• Tasks for this exercise:
- A) In the (dis)confirmation passage, why doesn't it prove the hypothesis when all ten colleagues rate their mother-in-law as horrible? Answer in one to three sentences.
- B) Please extend the (dis)confirmation passage, picking up right after its final sentence.

-- Begin Given passage --

2.02 (Dis)confirmation
We're going to take a look at how we should interpret results that confirm or disconfirm our predictions, and whether we should confirm or reject our hypothesis accordingly.
Let's consider the hypothesis that all mothers-in-law are horrible. I formulated this hypothesis based on personal observations.
To test the hypothesis, I came up with a research setup. I selected to measure horribleness using a rating scale with the options likeable, neutral and horrible. I also decided to collect data from ten colleagues in my department.
With research set up in place, I formulated the following prediction. If the hypothesis all mothers-in-law are horrible is true, then all ten colleagues should choose the category horrible to describe their mother in law.
Okay, let's look at confirmation first. Suppose all ten colleagues rated their mother-in-law as horrible, the prediction is confirmed, but this doesn't mean the hypothesis' been proven. It's easily conceivable that we will be proven wrong in the future. If we were to repeat the study, we might find a person that simply adores their mother-in-law.
The point is that confirmation is never conclusive. The only thing we can say is that our hypothesis is provisionally supported. The more support from different studies, the more credence we afford a hypothesis. But we can never prove it.

-- End Given passage --
-- Begin Dataset excerpts --

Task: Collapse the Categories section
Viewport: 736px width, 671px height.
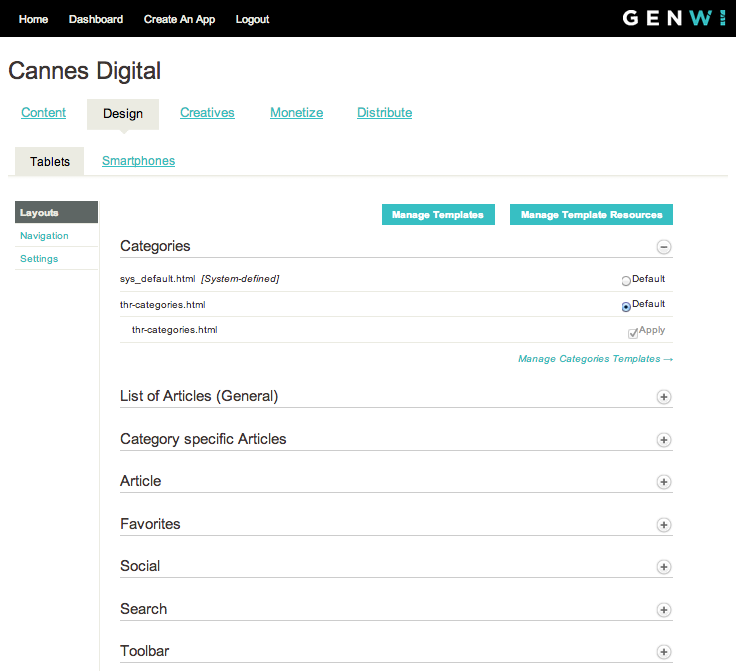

-- End Dataset excerpts --
-- Begin Dataset excerpts --

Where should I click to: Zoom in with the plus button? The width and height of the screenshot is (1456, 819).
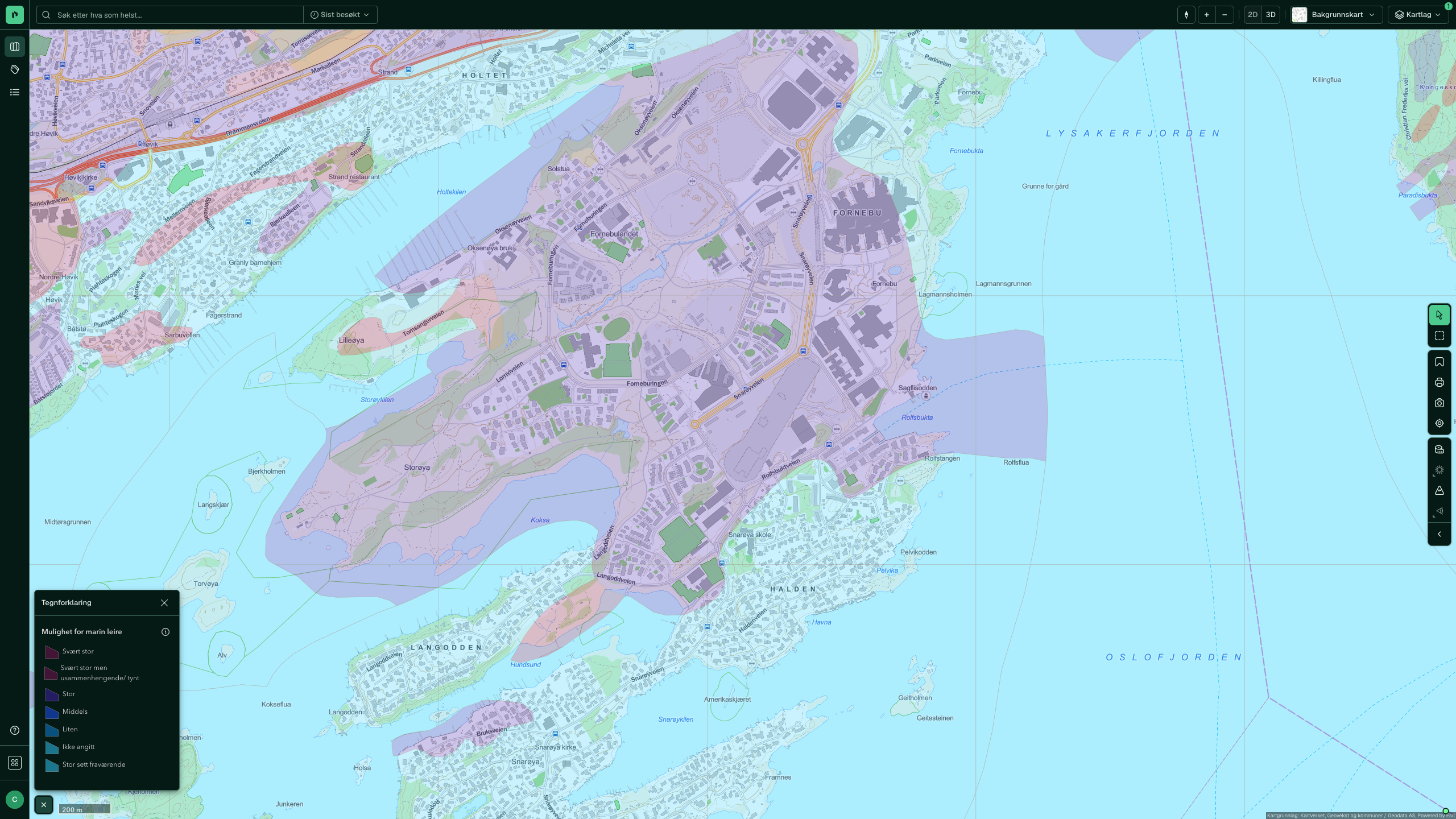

-- End Dataset excerpts --

• The results:
- A) Even with all ten ratings confirming the prediction, it is easily conceivable that the hypothesis will be proven wrong later, since a repeated study might find a person who adores their mother-in-law. Confirmation is therefore never conclusive. It gives the hypothesis only provisional support.

- B)
Let me repeat that. No scientific empirical statement can ever be proven once and for all. The best we can do is produce overwhelming support for a hypothesis. Okay, now let's turn to disconfirmation. Suppose only eight out of ten colleagues rate their mother-in-law as horrible, and two actually rate her as neutral.
Obviously, in this case our prediction turned out to be false. Logically speaking, empirical findings that contradict the hypothesis should lead to its rejection. If our hypothesis states that all swans are white, and we then find black swans in Australia, we can very conclusively reject out hypothesis.
And practice, however, especially in the social sciences, there are often plausible alternative explanations for our failure to confirm. These are in fact so easy to find, that we rarely reject the hypothesis outright. In many cases, these explanations have to do with methodological issues. The research design or the measurement instrument wasn't appropriate. Maybe relevant background variables weren't controlled for. Et cetera, et cetera.
Coming back to our mother-in-law example, I could have made a procedural error while collecting responses from the two colleagues who rated their mother-in-law as neutral. Maybe I forgot to tell them that their responses were confidential, making them uncomfortable to choose the most negative category.
Is there a plausible methodological explanation for the failure to confirm? We preserve the hypothesis and instead choose to reject the auxiliary, implicit assumptions concerning the research design and the measurement.
Sometimes result do give rise to a modification of the hypothesis. Suppose that the eight colleagues who did have horrible mothers-in-law were all women, and the other two were men. Perhaps all mothers-in-law are indeed horrible but only to their daughters in law.
What do you look for in a good research study?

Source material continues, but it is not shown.